Cucina Conversations: Cassatelle Siciliane

Cassatelle are typical Sicilian pastries filled with lemon scented ricotta, and also known as cassateddi in Sicilian dialect.  The name derives from the word cassata, and by adding the diminutive suffix ‘ella’ you get the word cassatella, a smaller individual serving. An assortment of these pastries can be found in different regions of Sicily and are considered traditional deserts for the Carnevale and Easter period. In researching this topic, I become enthralled by the history behind the most complex of cassate from Palermo through to these more simple-to-make pastries from Siracusa, and therefore could not help but share some of its history with you.

Sicily is known as the sweets centre of Italy, and it appears that the most colourful and famous cassata siciliana in all its glory, is one of the reasons.  It is believed to have originated in Palermo, made with sheep’s milk ricotta – at its richest and herbaceous during Spring; and containing other ingredients prevalent to the area such as pistachios and citrus.  The torte originally made in pre-Roman times was connected to the Spring Equinox, however, less opulent in appearance and ingredients.

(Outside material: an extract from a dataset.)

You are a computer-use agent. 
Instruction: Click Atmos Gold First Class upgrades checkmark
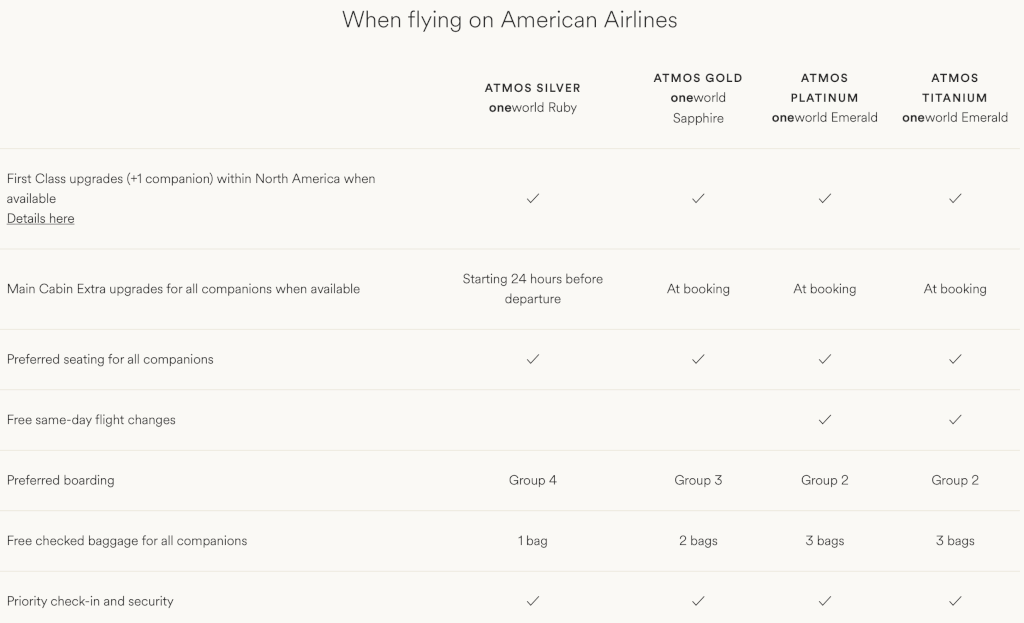(x=698, y=199)
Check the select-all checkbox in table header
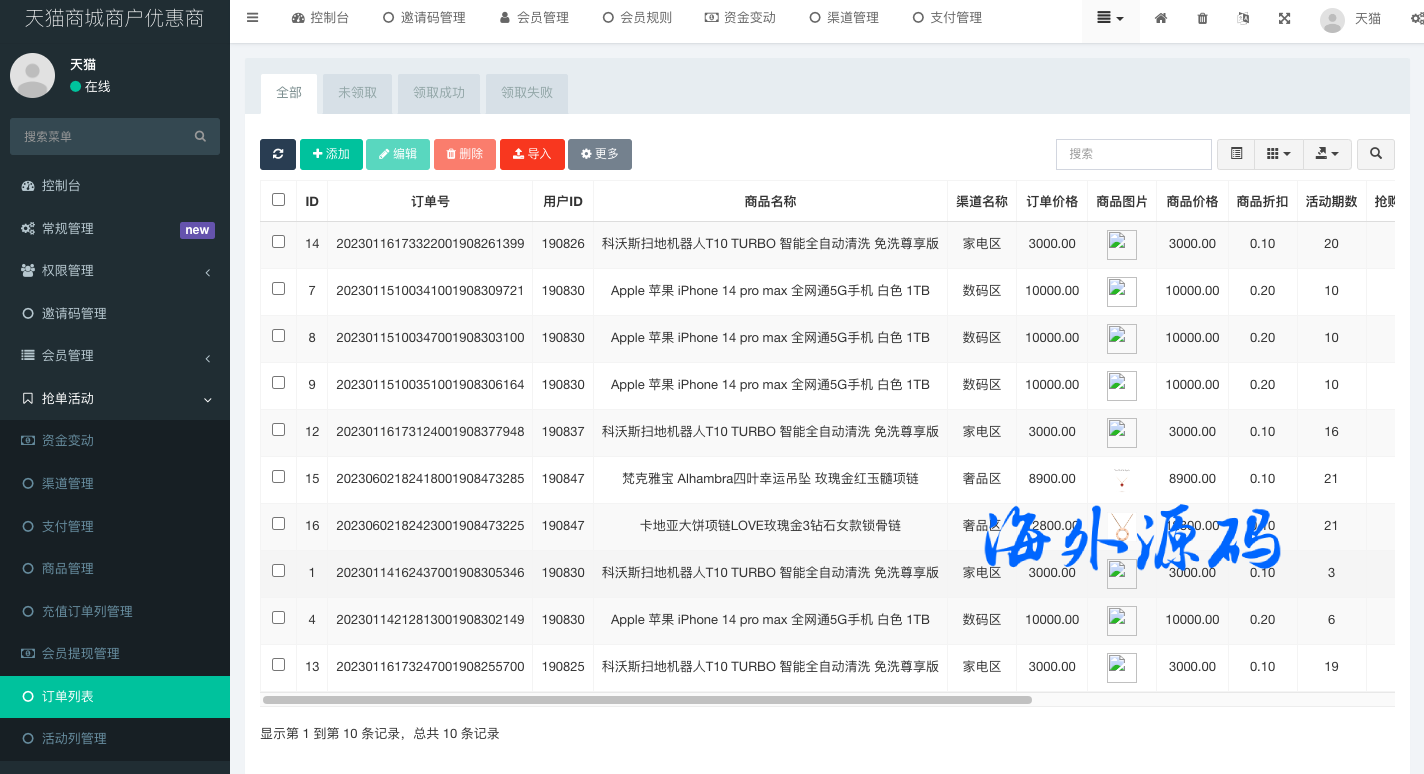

It was made only with ricotta covered in honey and fruits and offered to the earth goddess to secure fertility and the blessing to the Spring sowing.

Today the cassata in all its splendour is a classic Sicilian Easter desert whose components reflect some of the layers of cultural influences in Sicily's history. The use of the pan di Spagna (sponge cake), as its name suggests is believed to have been brought to the island by the Spanish.  The sponge cake is moistened with liqueur, layered with ricotta cheese, chocolate bits, candied fruits and then covered with a shell of green and white icing made from marzipan. The formed cassata is further embellished with decorative designs and more candied fruits. Fabrizia Lanza who runs the Anna Tasca Lanza Cooking School in Sicily, has a lovely recipe for this cassata, and provides a step by step written and visual guide on how to make it.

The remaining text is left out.